There are many people who struggle internally. Instead of seeking help, they create fake accounts on social media and insult others. Some have friends they admire, but instead of complimenting them, they constantly bring them down and give bad advice. Sadly, those friends might not realize it until it's too late. People who never let you make your own choices, always deeming yours as bad and only theirs as good, often suffer from low self-esteem. I've experienced this firsthand. I can confidently say that my parents did an excellent job of complimenting every aspect of me. Today, no one can tell me anything negative about myself. I know I am beautiful, and that's the end of the story. If you don't like my size, take it up with God.

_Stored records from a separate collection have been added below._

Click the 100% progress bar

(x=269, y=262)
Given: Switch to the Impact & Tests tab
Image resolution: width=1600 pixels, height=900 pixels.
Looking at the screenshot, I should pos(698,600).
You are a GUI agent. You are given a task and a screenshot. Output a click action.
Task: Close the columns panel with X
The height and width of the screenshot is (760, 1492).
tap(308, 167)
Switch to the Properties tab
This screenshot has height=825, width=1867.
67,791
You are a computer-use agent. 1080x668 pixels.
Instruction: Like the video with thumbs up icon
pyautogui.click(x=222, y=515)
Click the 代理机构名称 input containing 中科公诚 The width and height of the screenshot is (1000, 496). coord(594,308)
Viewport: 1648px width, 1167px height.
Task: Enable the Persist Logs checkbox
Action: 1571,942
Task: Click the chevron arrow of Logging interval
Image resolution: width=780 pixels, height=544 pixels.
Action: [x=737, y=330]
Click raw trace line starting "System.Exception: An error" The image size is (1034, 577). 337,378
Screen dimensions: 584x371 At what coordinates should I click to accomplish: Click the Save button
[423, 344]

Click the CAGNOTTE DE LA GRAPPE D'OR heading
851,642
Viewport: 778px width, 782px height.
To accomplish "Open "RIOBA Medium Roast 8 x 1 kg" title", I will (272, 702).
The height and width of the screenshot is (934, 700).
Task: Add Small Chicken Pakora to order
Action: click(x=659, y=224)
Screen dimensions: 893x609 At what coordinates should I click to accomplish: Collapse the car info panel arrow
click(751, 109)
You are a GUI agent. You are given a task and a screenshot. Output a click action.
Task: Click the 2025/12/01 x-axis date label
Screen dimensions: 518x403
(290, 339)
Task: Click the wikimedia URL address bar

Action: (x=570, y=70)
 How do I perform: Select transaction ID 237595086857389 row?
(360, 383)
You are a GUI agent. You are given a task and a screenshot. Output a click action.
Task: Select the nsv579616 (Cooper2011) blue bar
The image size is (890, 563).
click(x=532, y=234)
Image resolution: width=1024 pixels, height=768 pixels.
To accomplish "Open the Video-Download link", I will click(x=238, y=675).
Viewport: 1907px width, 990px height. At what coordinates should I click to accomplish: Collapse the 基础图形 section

"Body Confident You, Body Confident Kid" is such an inspiring read. It doesn't just focus on body-confident parents but also on how to raise body-confident kids. One thing I particularly appreciate about the book is the exercises you can do with your child.

On page 216, she discusses how exercise is often viewed as purely a physical process by many. Exercise can be tough for some kids, and not just physically. If you don't feel like you have the "ideal" body, have sensory sensitivities, or aren't naturally athletic, gym class and sports can make you feel more self-conscious and ashamed. It's like you're already worried about how you look or what you can do, and then exercise just shines a spotlight on all of that.
Plus, let's be real, working out can suck. It can hurt, you get all sweaty and out of breath, and it's just plain uncomfortable sometimes. So, it makes total sense that as kids get older and start thinking more about themselves, they're like, "Nah, I'm good on that."
It's like we're wired to avoid pain, right? Whether it's your muscles burning or feeling embarrassed. And for a lot of kids, exercise is both of those things rolled into one. It's even worse when some adult is telling you exactly what to do and how hard to push yourself, like in PE. You can't even listen to your own body and what feels okay.
The writer also added that she even remembers this time in school when everyone had to run this super- long race. She was into sports and loved the challenge, but she saw other kids just chilling and chatting their way through it. At the time, she didn't get it. But now she realizes that those kids just didn't care about winning or pushing themselves like she did. They valued hanging out with their friends more than some dumb race, and they were smart enough to not do something that felt bad.